Commissions are paid by the Company directly to agents who are registered
representatives of the principal underwriter, or to broker-dealers that have
entered into a selling agreement with the principal underwriter, or
broker-dealers having selling agreements with such broker-dealers with respect
to the sales of the Visionary Contracts.

ITEM 30.         LOCATION OF BOOKS AND RECORDS

         All of the accounts, books, records or other documents required to be
kept by Section 31(a) of the Investment Company Act of 1940 and rules
thereunder, are maintained by IL Annuity and Insurance Company at its home
office and at the offices of  Financial Administrative Services, Inc., 1290
Silas Deane Highway, Wethersfield, CT 06109-4303.

ITEM 31.         MANAGEMENT SERVICES

         All management contracts are discussed in Part A or Part B of this
registration statement.



                                     C-6
<PAGE>   161
ITEM 32.         UNDERTAKINGS AND REPRESENTATIONS

         (a)     The registrant undertakes that it will file a post-effective
                 amendment to this registration statement as frequently as is
                 necessary to ensure that the audited financial statements in
                 the registration statement are never more than 16 months old
                 for as long as purchase payments under the contracts offered
                 herein are being accepted.

         (b)     The registrant undertakes that it will include either (1) as
                 part of any application to purchase a contract offered by the
                 prospectus, a space that an applicant can check to request a
                 statement of additional information, or (2) a post card or
                 similar written communication affixed to or included in the
                 prospectus that the applicant can remove and send to IL
                 Annuity and Insurance Company for a statement of additional
                 information.

         (c)     The registrant undertakes to deliver any statement of
                 additional information and any financial statements required
                 to be made available under this Form N-4 promptly upon written
                 or oral request to the Company at the address or phone number
                 listed in the prospectus.

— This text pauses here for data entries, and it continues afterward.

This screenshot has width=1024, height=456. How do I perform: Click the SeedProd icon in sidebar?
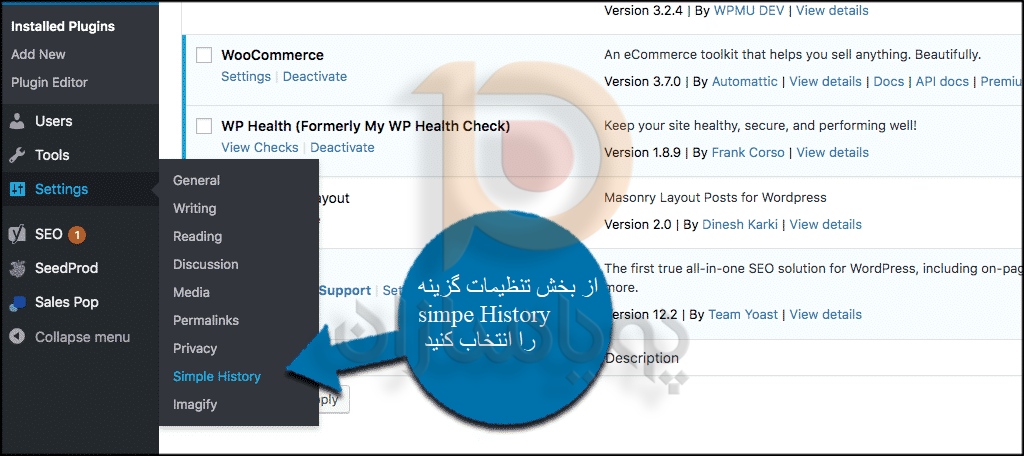(18, 269)
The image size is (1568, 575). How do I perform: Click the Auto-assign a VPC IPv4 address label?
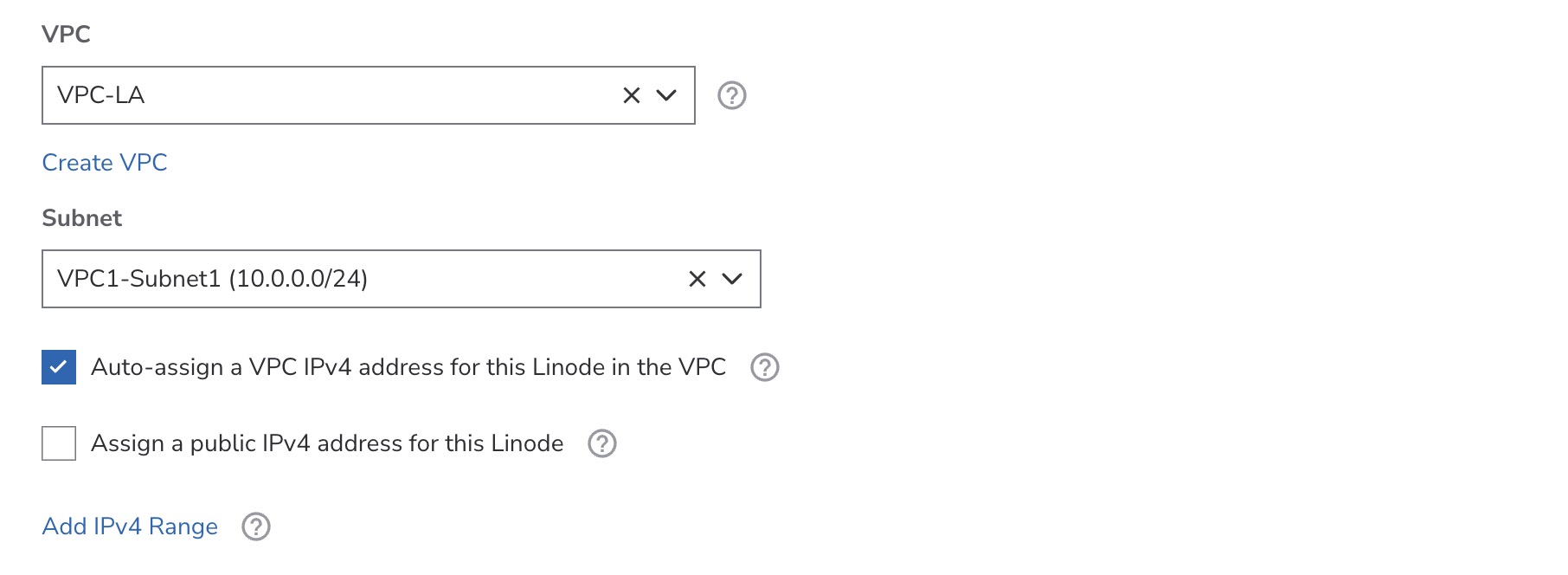click(408, 367)
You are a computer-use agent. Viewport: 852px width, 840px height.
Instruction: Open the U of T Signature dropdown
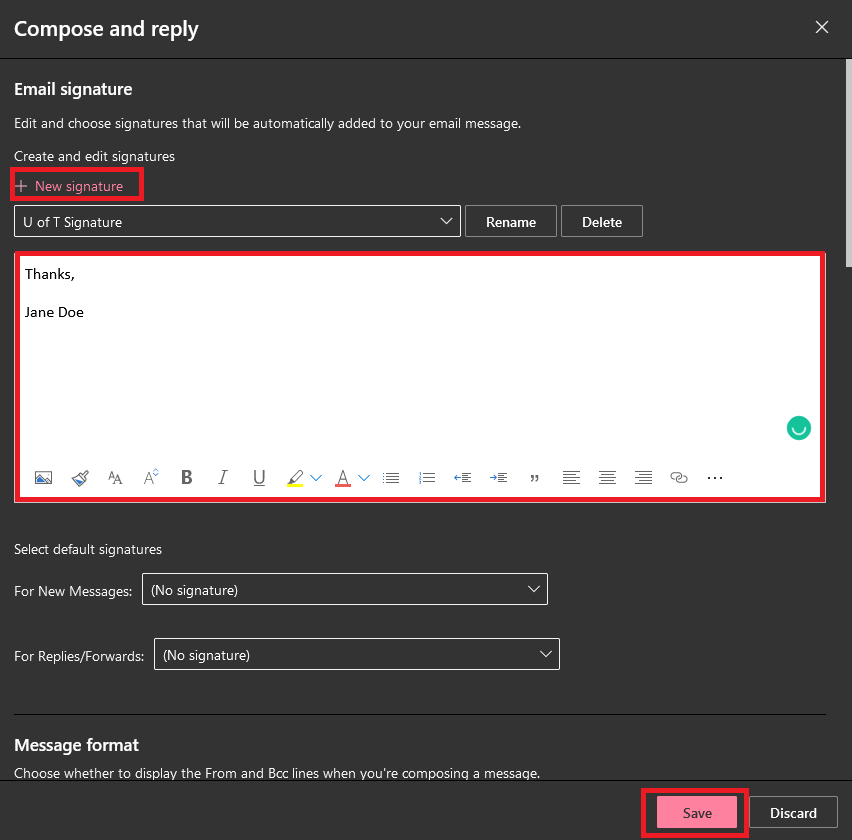pos(237,222)
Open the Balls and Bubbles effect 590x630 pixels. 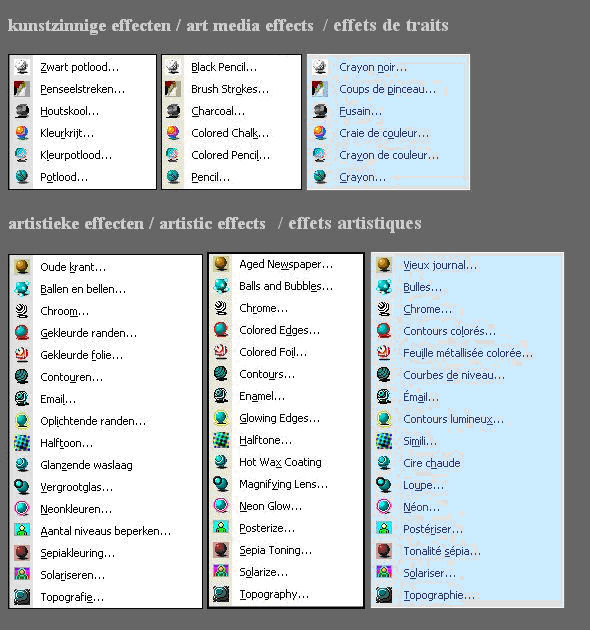tap(286, 286)
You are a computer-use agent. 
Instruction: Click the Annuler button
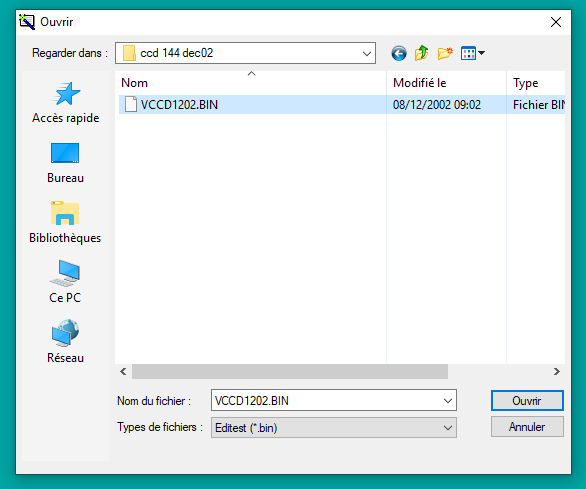point(527,427)
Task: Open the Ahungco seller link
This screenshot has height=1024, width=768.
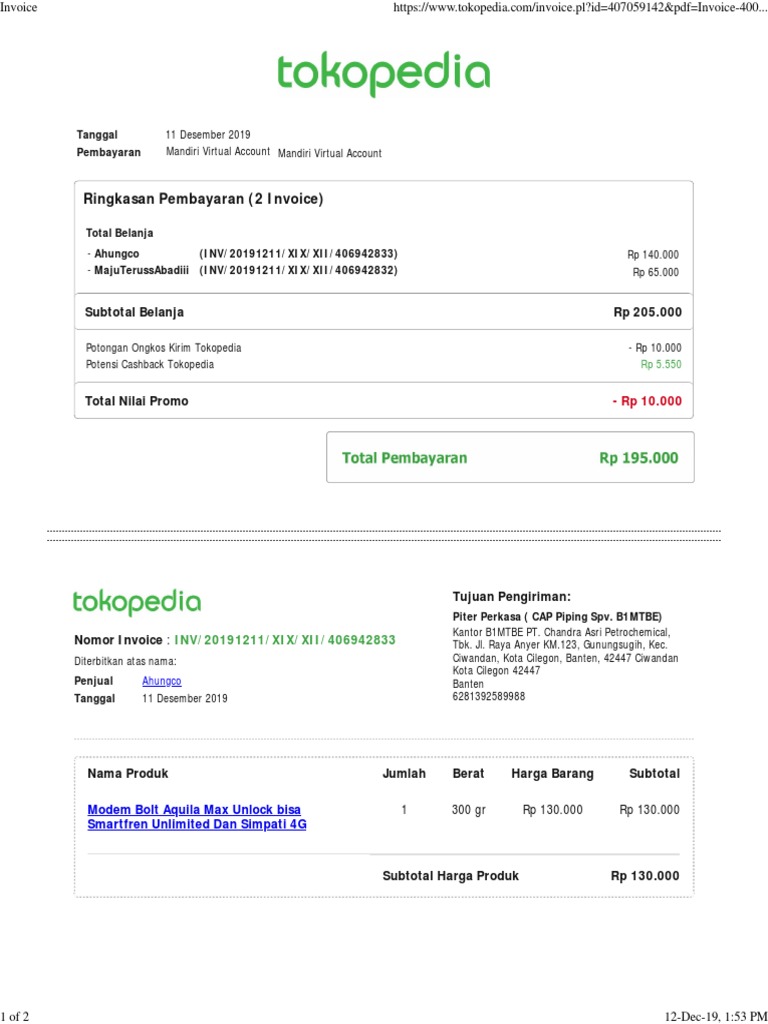Action: (161, 680)
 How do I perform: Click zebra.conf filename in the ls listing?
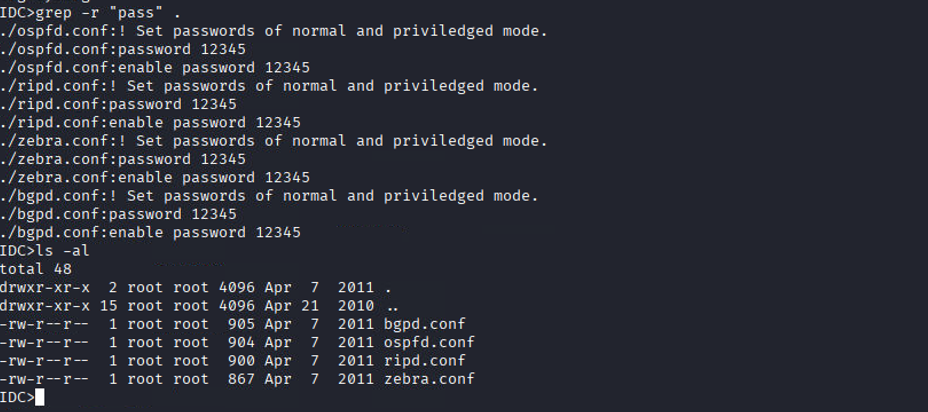(428, 379)
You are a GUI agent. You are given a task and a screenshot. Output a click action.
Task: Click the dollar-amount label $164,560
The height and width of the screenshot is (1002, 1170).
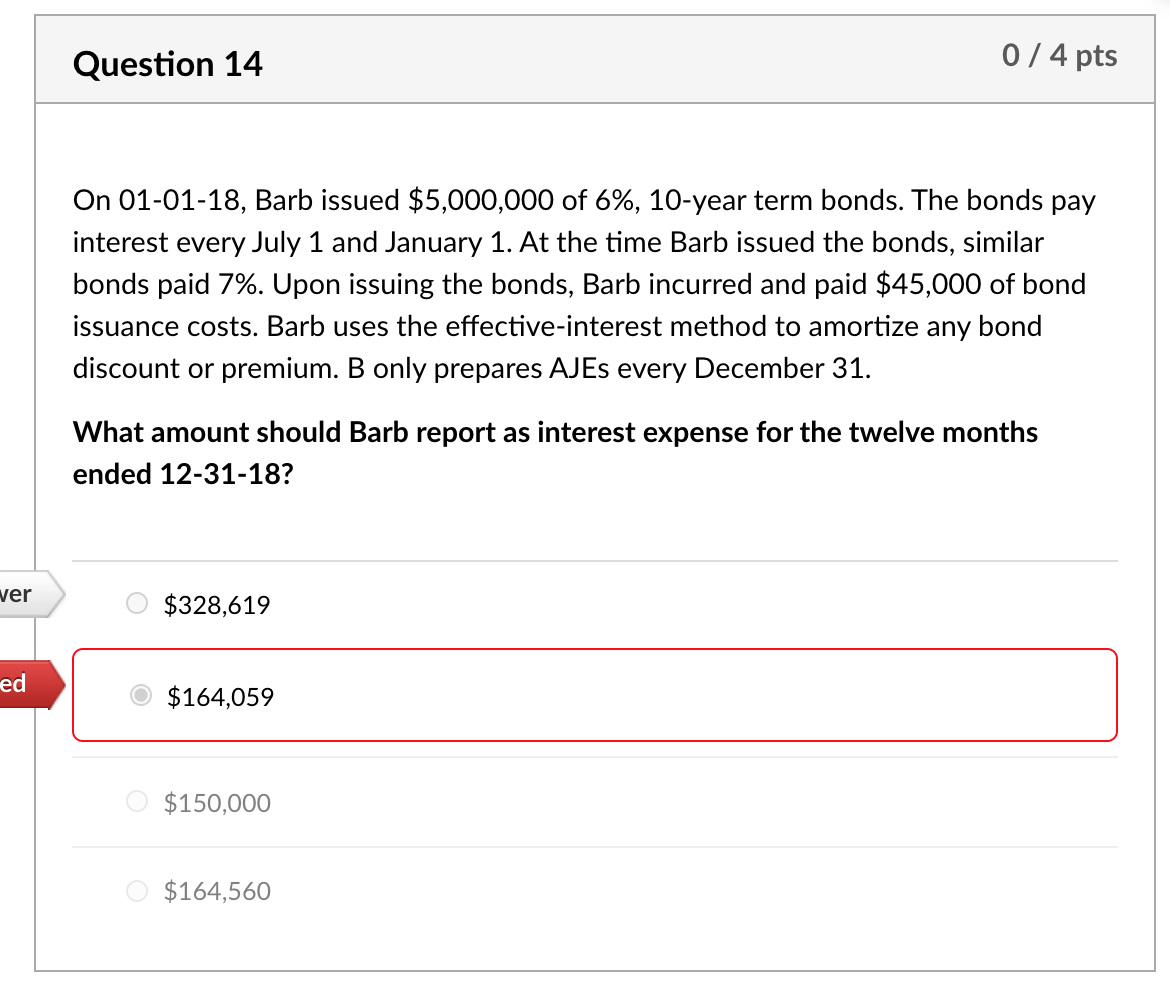tap(217, 890)
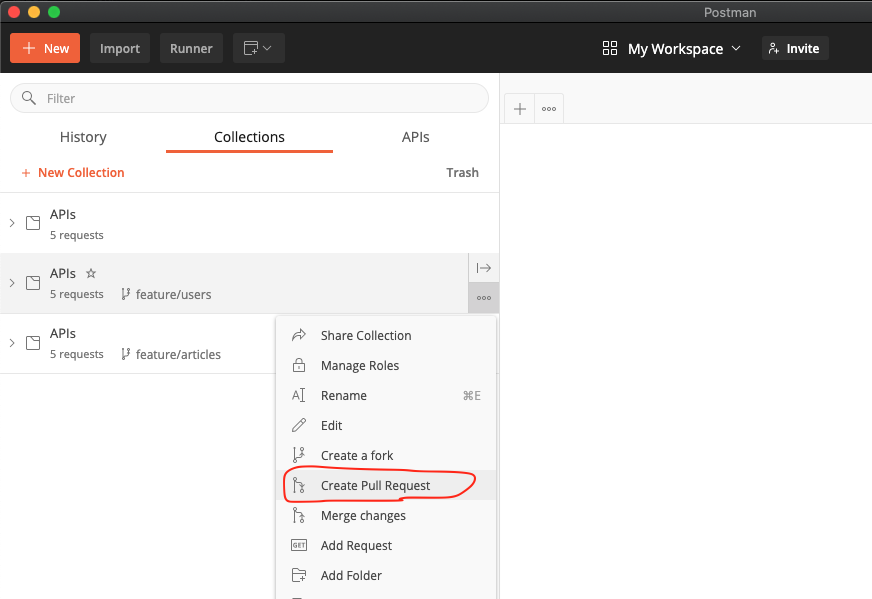This screenshot has height=599, width=872.
Task: Click the folder icon of first APIs collection
Action: click(x=33, y=223)
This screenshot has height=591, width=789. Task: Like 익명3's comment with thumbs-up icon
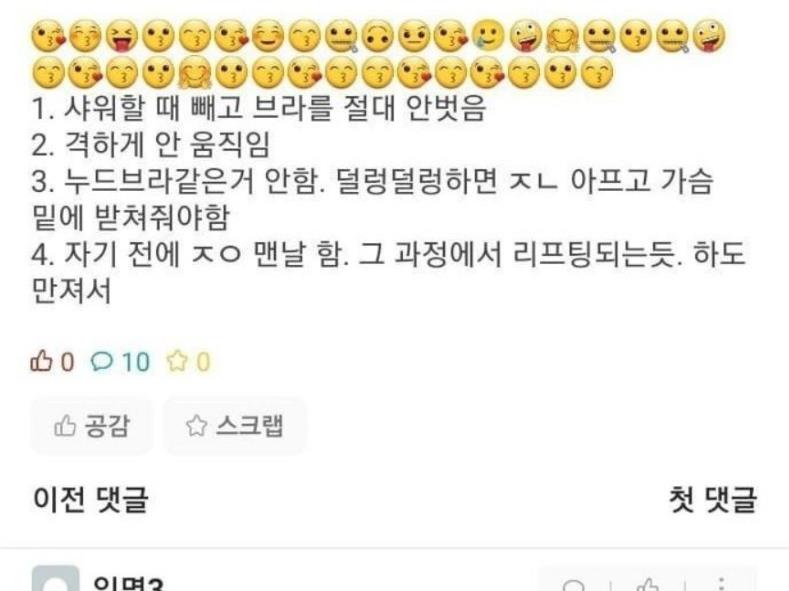point(648,585)
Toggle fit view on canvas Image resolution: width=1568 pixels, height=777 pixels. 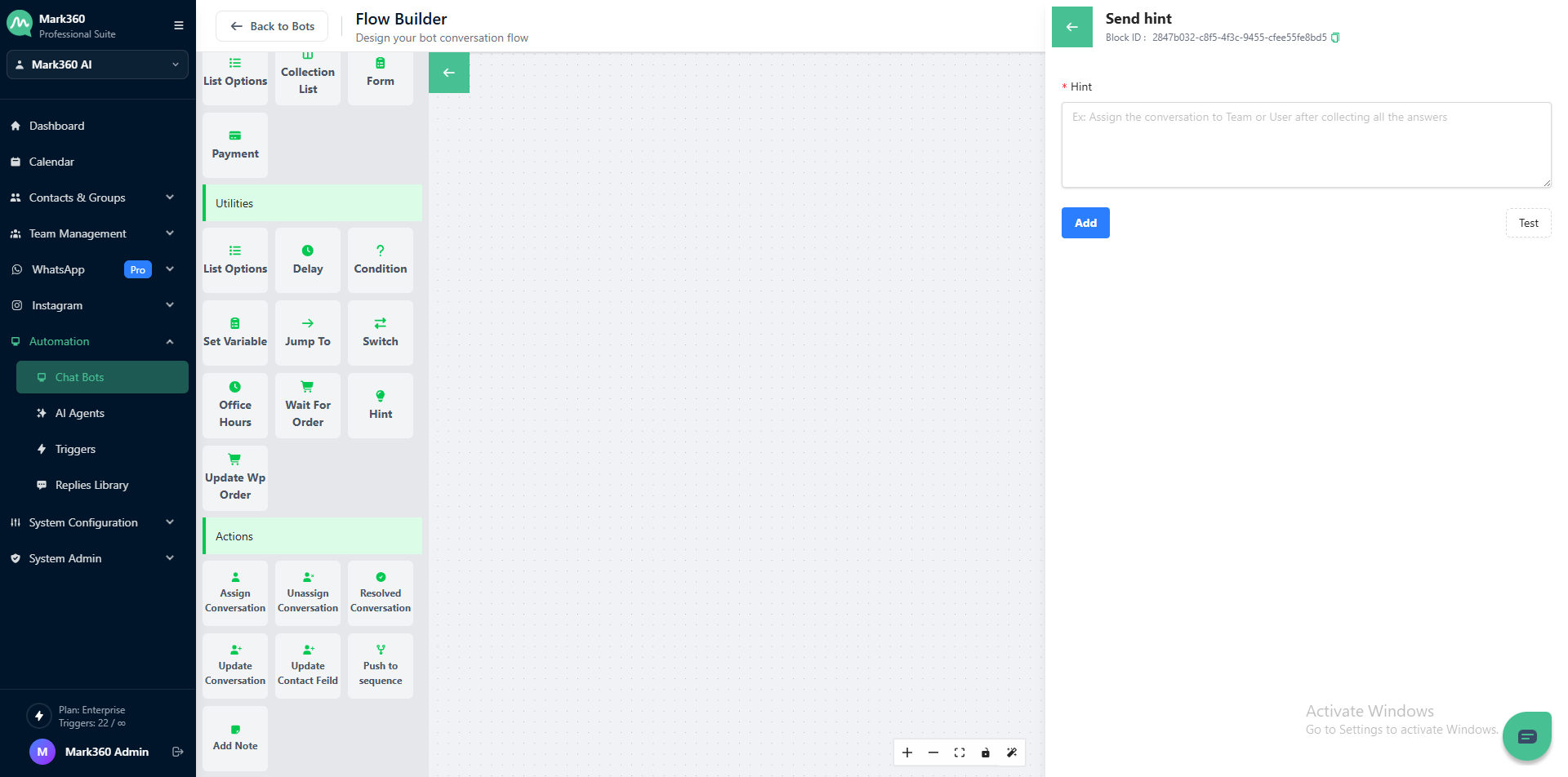(960, 753)
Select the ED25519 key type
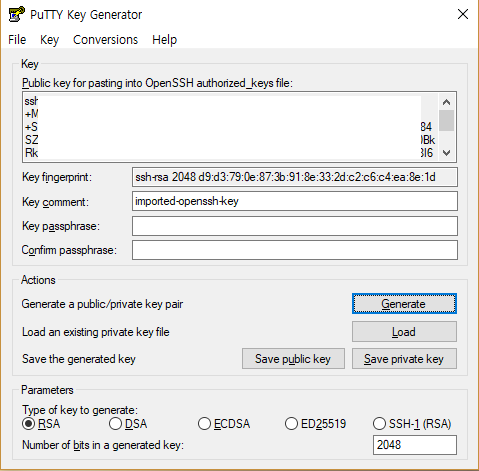The height and width of the screenshot is (471, 479). 316,424
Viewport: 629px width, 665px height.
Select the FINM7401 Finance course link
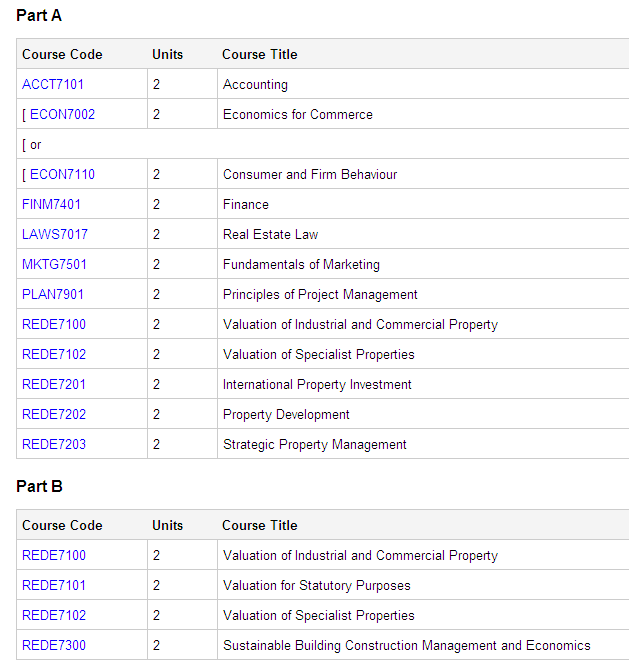point(52,205)
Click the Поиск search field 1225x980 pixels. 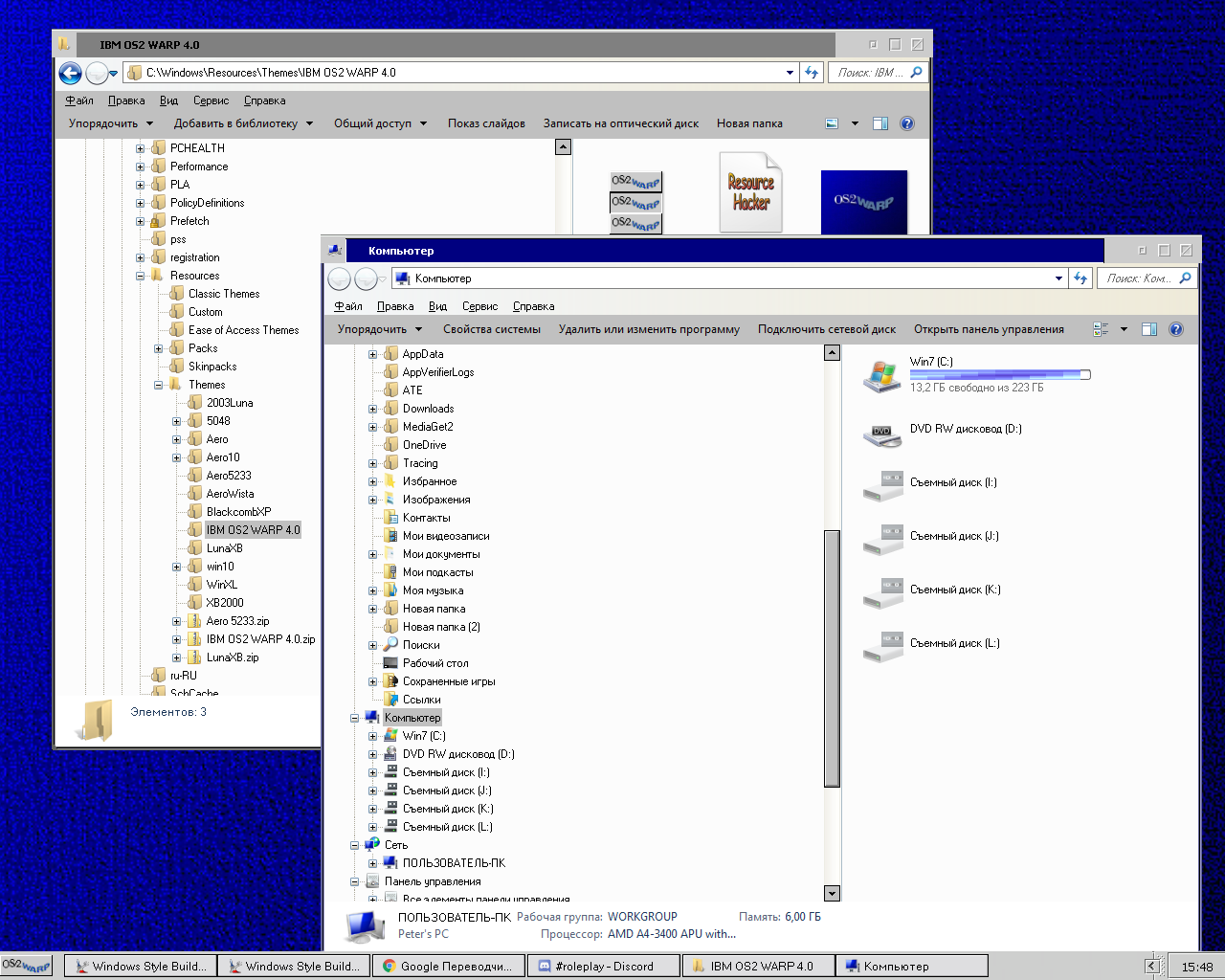(1144, 278)
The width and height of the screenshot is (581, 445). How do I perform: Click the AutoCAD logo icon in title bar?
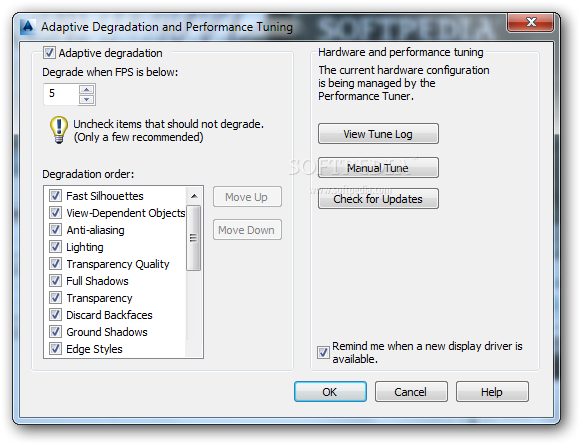click(28, 27)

         (d)     The Company represents that in connection with its offering of
                 the contracts as funding vehicles for retirement plans meeting
                 the requirements of Section 403(b) of the Internal Revenue
                 Code of 1986, it is relying on a no-action letter dated
                 November 28, 1988, to the American Council of Life Insurance
                 (Ref. No. IP-6-88) regarding Sections 22(e), 27(c)(1), and
                 27(d) of the Investment Company Act of 1940, and that
                 paragraphs numbered (1) through (4) of that letter will be
                 complied with.

         (e)     IL Annuity and Insurance Company ("IL Annuity") hereby
                 represents that the fees and charges deducted under the
                 Contracts, in the aggregate, are reasonable in relation to the
                 services rendered, the expenses expected to be incurred, and
                 the risks assumed by IL Annuity.



                                     C-7
<PAGE>   162
   
         As required by the Securities Act of 1933 and the Investment Company
Act of 1940, the Registrant, IL Annuity and Insurance Co. Separate Account 1,
certifies that it meets the requirements of Securities Act Rule 485(b) for
effectiveness of this registration statements and has caused this
Post-Effective Amendment No. 4 to its registration statement to be signed on
its behalf, in the City of Indianapolis, and the State of Indiana, on this 28th
day of April, 1997.
    

                              IL ANNUITY AND INSURANCE CO.
                              SEPARATE ACCOUNT 1 (Registrant)


Attest:  /s/ Margaret M. McKinney                 By:  /s/ Gregory J. Carney
         ------------------------                      ---------------------
         Margaret M. McKinney                              Gregory J. Carney
                                                           President
                                                
                                                  By:  IL ANNUITY AND INSURANCE
                                                       COMPANY (Depositor)
                                                
Attest:  /s/ Margaret M. McKinney                 By:  /s/ Gregory J. Carney
         ------------------------                      ---------------------
         Margaret M. McKinney                              Gregory J. Carney
                                                           President



         As required by the Securities Act of 1933, this registration statement
has been signed by the following persons in the capacities and on the dates
indicated.
   
<TABLE>
<CAPTION>
         Signature                            Title                              Date
         ---------                            -----                              ----

<S>                               <C>                                        <C>
                           *      Chairman of the Board and                  April 28, 1997
- ---------------------------          Director
Larry R. Prible                              


                           *      President, Chief Executive                 April 28, 1997
- ---------------------------          Officer and Director
Gregory J. Carney                                                 


                           *      Treasurer                                  April 28, 1997
- ---------------------------          (Principal Financial Officer)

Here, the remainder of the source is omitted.